** Begin Exercise inputs **

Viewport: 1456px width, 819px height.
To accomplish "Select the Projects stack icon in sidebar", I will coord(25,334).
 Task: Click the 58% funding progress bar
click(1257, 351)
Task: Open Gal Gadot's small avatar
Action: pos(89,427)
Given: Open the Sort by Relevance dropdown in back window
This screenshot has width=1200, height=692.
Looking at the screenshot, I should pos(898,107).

** End Exercise inputs **

* Short exercise: Copy the listing above line for line, without any changes.

* Full answer:
Viewport: 1456px width, 819px height.
To accomplish "Select the Projects stack icon in sidebar", I will coord(25,334).
 Task: Click the 58% funding progress bar
click(1257, 351)
Task: Open Gal Gadot's small avatar
Action: pos(89,427)
Given: Open the Sort by Relevance dropdown in back window
This screenshot has width=1200, height=692.
Looking at the screenshot, I should pos(898,107).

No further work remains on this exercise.